I seriously mean it when I say that I don't ever want to wake up from this wonderful dream.
Oh, hey, it's raining outside. I love the way the rain smells when it's warm outside.
That reminds me: one day this week, when I got home from work, Anne and I watched this huge thunderstorm blow up from way out east, and eventually over our house. It was probably 85 degrees when it passed over us, so while we watched the gutters on our street swell with a miniature flash flood, I grabbed Anne's hand and said, "Let's go run out in the rain!"
Some of you may remember a story I first posted on my blog a thousand years ago, about dancing in the rain with Anne; it made it into Dancing Barefoot as We Close Our Eyes. It's a tiny story that's really just a love letter to my wife, but it remains one of my favorite things I've ever written. Strangely, since that happened back in 2001 or 2002, we haven't intentionally run out into the rain, so this was especially lovely.
The afternoon sun was low in the sky, and the trees on our street broke it up into golden shafts of light that turned the sudden downpour into a glittering cascade of tiny jewels. We kicked off our shoes and skipped across our lawn like children (or a middle-aged couple deeply in love with each other). When we got to the street, it was still hot under our feet, and the cold raindrops were creating little clouds of steam that sat around ankle level. I brushed my hair back off my face, and looked up into the sky, with my arms out and my palms turned up.
"Remember when we danced in the rain in Santa Barbara?" Anne said.
"Yeah," I said, "that was awesome."
"I liked that a lot," she said.
I turned to look at her, and remembered how much I loved her at that moment, so many years ago, and wasn't surprised in the least to discover that I love her even more, now.
I kissed her face. "I love you so much," I said.
"I love you too. I love that we're walking in the rain!"

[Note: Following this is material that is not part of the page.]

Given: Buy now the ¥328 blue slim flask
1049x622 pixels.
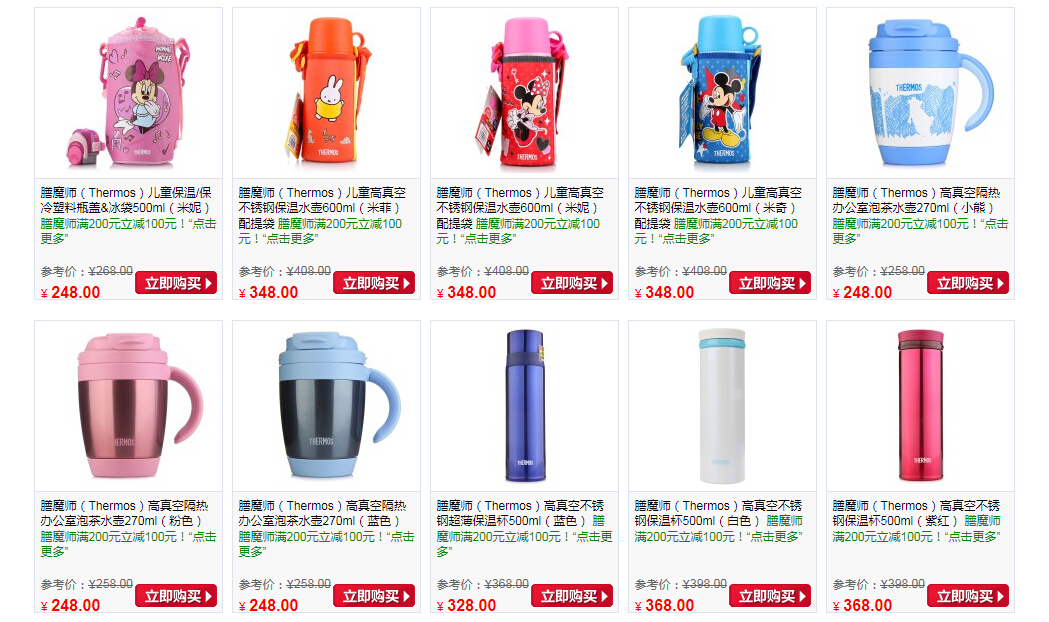Looking at the screenshot, I should (x=572, y=596).
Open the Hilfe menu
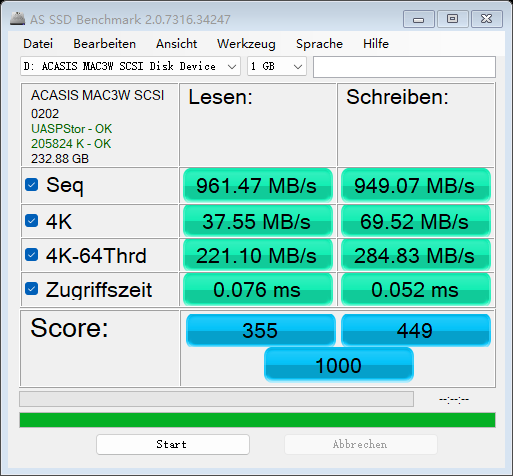Screen dimensions: 513x476 coord(376,44)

I took her hand in mine again, and we walked up our block and back. We were soaked through to the skin when we got home.
Last night, we went on a date to an arcade (I know, right?) where we played the hell out of Centipede. I'm not sure exactly why (some may say my reflexes were affected by a Guinness) but Anne destroyed me on our first two games, and got a high score. For her initials, she put in ASS, laughing hysterically the entire time.
"I really love that we still do stupid stuff like this, even though we're all old and shit," I said.
"Yeah, we're totally twelve," she said. "Play again? Or are you too chicken?"
"Nobody calls me chicken!" I declared, and started another game. This one, I focused, did my best, and not only did I win the game, I got an even higher high score ... so of course, I put in SEX as my initials. We made a stupid cellphone video of the moment, because it was important to preserve that for posterity.
When we got home, I played Xbox with Nolan, and fell asleep a little after midnight, happily exhausted from a wonderful week doing things I love with people I love.
This is a very, very good life, and I'm grateful for it.